I feel like a car, trundling down the road and bits of me are falling off

“My brain and I are like two completely different people and if we bumped into each other in a pub, we wouldn’t get on.” Photograph: Getty Images

“My brain and I are like two completely different people and if we bumped into each other in a pub, we wouldn’t get on.” Photograph: Getty Images

 

Since the start of this execrable year, I can think of only two good nights: once when we went to a tapas restaurant – back then, the country was drunk on the foolish assumption that lockdown was coming to an end – while the second good night was more recent. We took to the bed and in a crazy rush of decadence watched two episodes of The Crown, drank wine and ate most of an advent calendar. And it wasn’t even December.

Herself said it reminded her of that night when she was pregnant and we both randomly woke at 4am. So, we got up, had tea and toast and a bit of a chat and went back to bed again. Do you remember that time?

I really want to remember it, but I don’t. While Herself remembers everything that ever happened ever, I seem to retain nothing. My memory blanks don’t just apply to our story but to much of my life. If any friend or acquaintance says: do you remember that time? I, invariably, don’t remember that time.

Sometimes, the story they tell me might be familiar in a that-probably-happened way; other times what I hear sounds like a work of fiction: my part in the yarn seems unlikely or ridiculous. Of course, they could be misremembering or just making it up.

Probably not though. Because I’ve always been like this. A person once suggested to me – in a clinical setting – that my capacity to forget things is a form of self-protection. I find it impossible to hold a grudge because I can’t remember any bad things that were done to me.

Yeah: you got away with it. You know who you are. It’s just that I don’t. And on balance, I don’t view this as a negative. Bitter feelings from the past can often constrict the present.

Function of aging

It’s just that I wish I had more of the pleasant memories. It may be a function of aging. The older you get, the more stuff there is to remember: not just life events but you have to find out about new terms and ideas. I regularly have to Google things like “pansexual” and “vlogger”. So much has to go in that inevitably other stuff gets pushed out.

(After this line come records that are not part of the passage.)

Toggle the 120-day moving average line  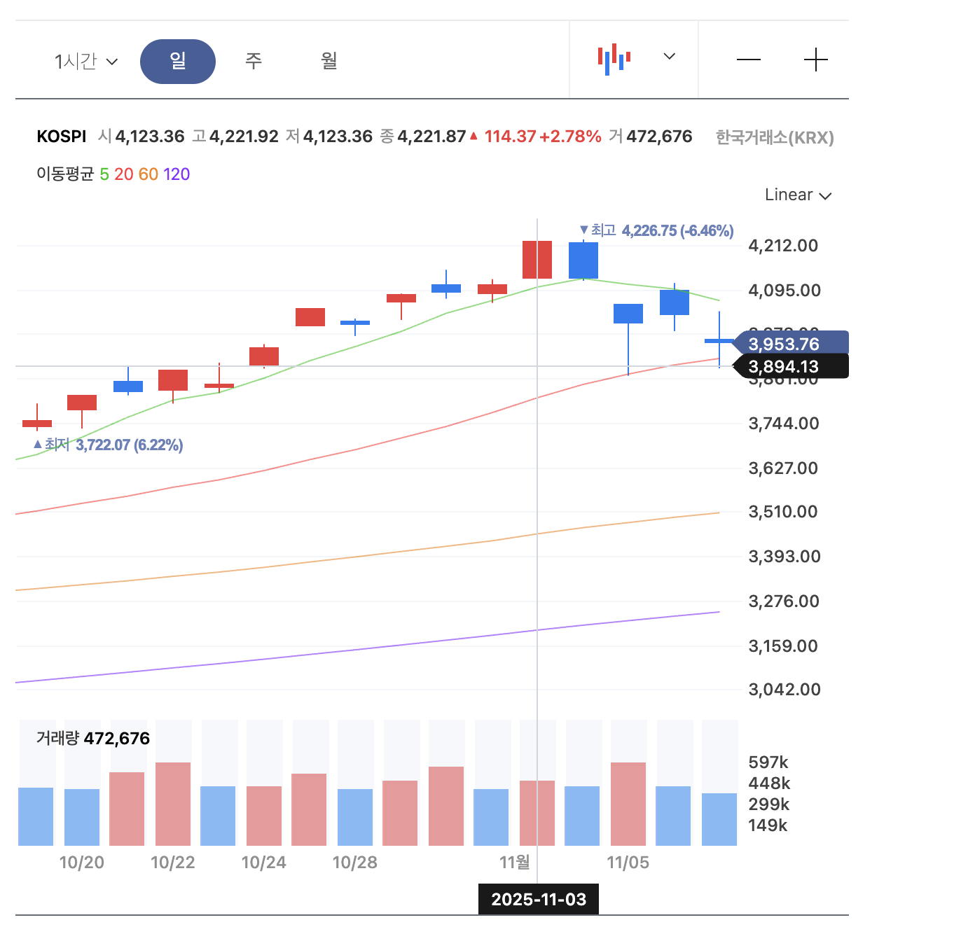[x=177, y=174]
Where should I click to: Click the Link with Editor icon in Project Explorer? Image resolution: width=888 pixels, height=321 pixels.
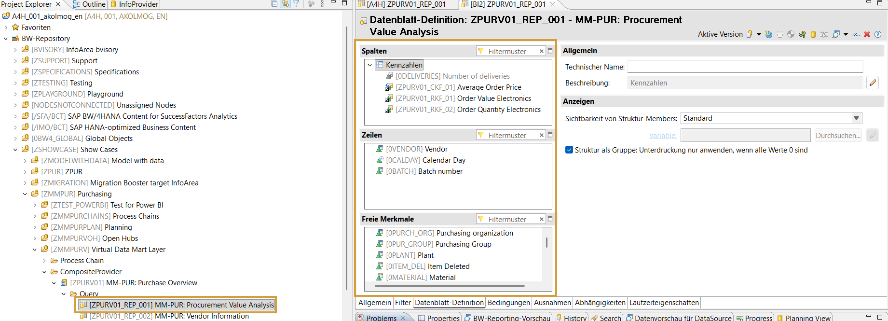(286, 4)
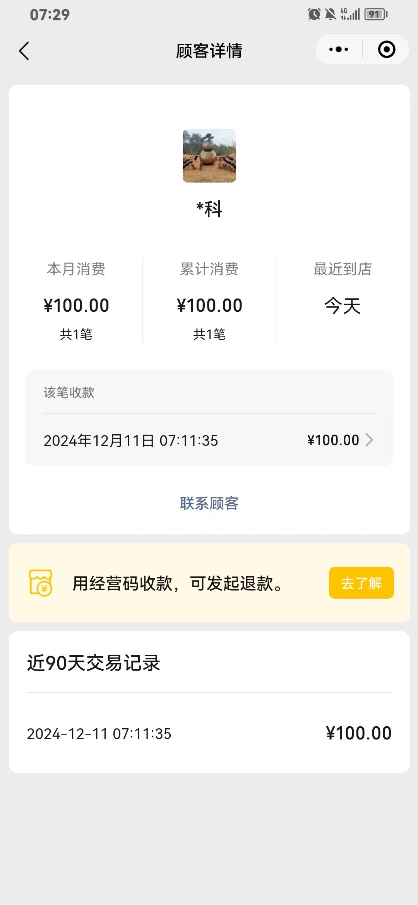
Task: Tap the customer name *科
Action: tap(209, 209)
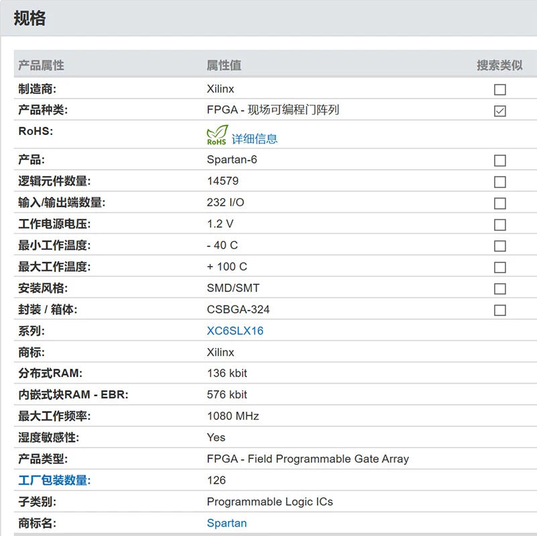The width and height of the screenshot is (537, 536).
Task: Select the CSBGA-324 封装 checkbox
Action: click(499, 310)
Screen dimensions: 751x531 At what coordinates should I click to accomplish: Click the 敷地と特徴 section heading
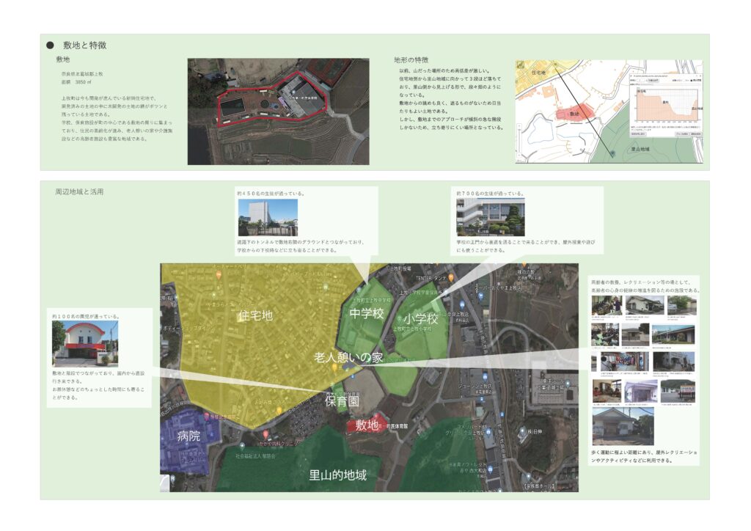pyautogui.click(x=84, y=45)
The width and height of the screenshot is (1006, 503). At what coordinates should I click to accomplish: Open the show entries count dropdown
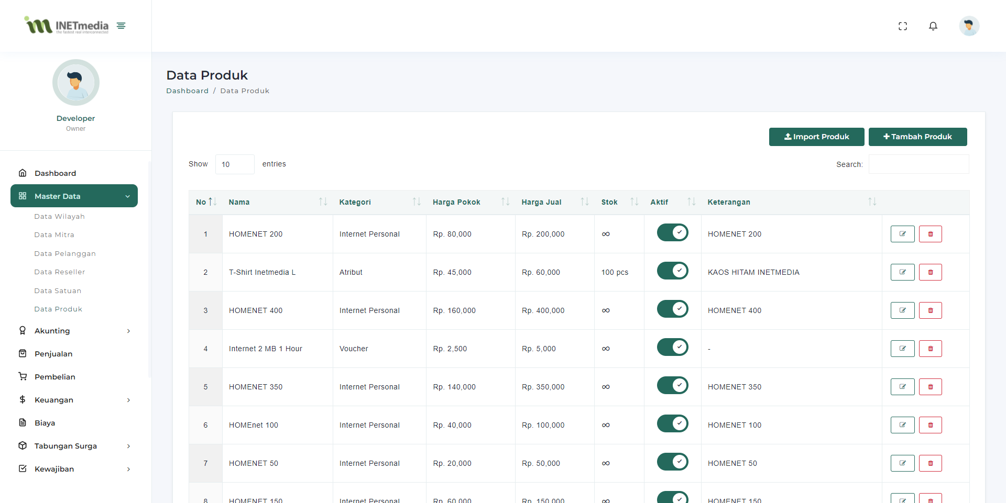pos(234,164)
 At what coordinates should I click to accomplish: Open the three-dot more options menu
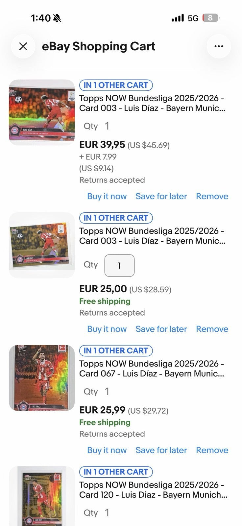[x=219, y=46]
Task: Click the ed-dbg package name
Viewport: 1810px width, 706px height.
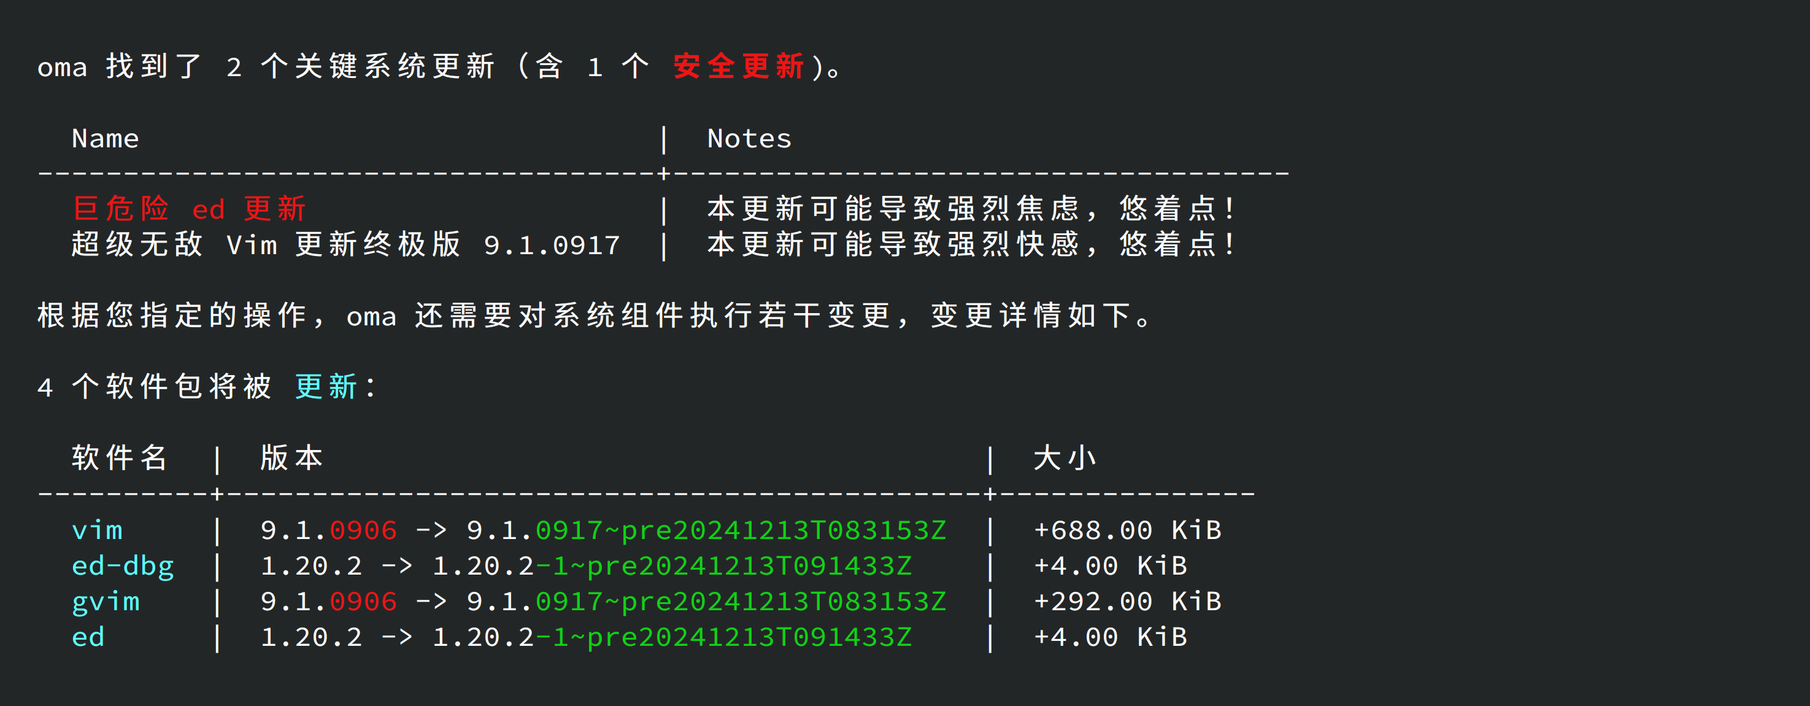Action: click(x=123, y=566)
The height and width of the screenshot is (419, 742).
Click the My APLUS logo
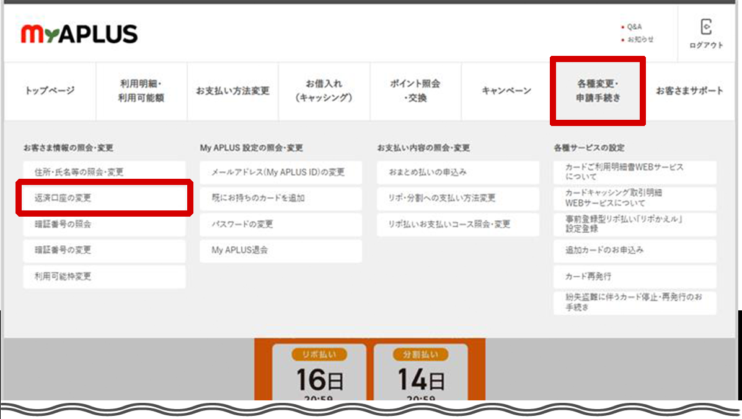[x=79, y=34]
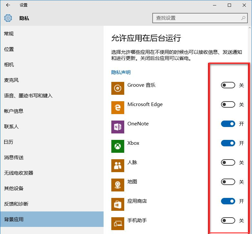Enable background running for Groove 音乐
This screenshot has width=252, height=234.
coord(228,85)
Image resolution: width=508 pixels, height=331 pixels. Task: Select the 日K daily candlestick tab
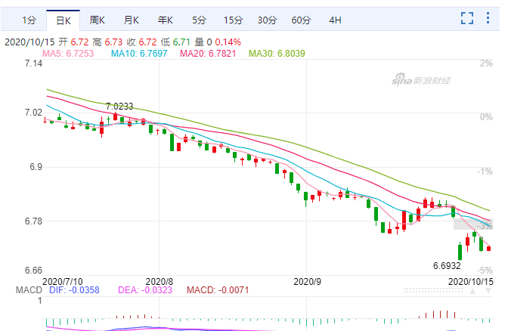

And there’s less storage capacity: as you get older, the brain shrinks. The older you get, everything shrinks, or stretches. I get random pains from doing things that used to be effortless. I feel like a car, trundling down the road and bits of me are falling off.

I could accept this, as long as my brain was operating within the perimeters of some pre-agreed set of criteria. But the selection process seems completely arbitrary. I can remember the birth of Son Number One and Daughter Number Four but the births of Daughters One, Two and Three have blended in together. I know that for one of them, my car got clamped outside the Rotunda hospital.

Yet I can go into work and be told that an interview has been set up with a pansexual vlogger and I can remember – much to the annoyance of my colleagues – that I interviewed them seven years previously. On a rainy Tuesday.

It is rather disturbing that my brain and I don’t agree on what’s important to retain or discard: like we are two completely different people and if we bumped into each other in a pub we wouldn’t get on. Of course, that could have happened already but, you know, I can’t remember.

But it’s also fascinating how we can retain differing facts about each other. Memory, like relativity, all depends on where you were standing at the time and it’s a comfort to think that we all carry small parts of each other that might otherwise have been lost. Herself says she’s my external hard drive: which, apart from everything else, is kinda sexy.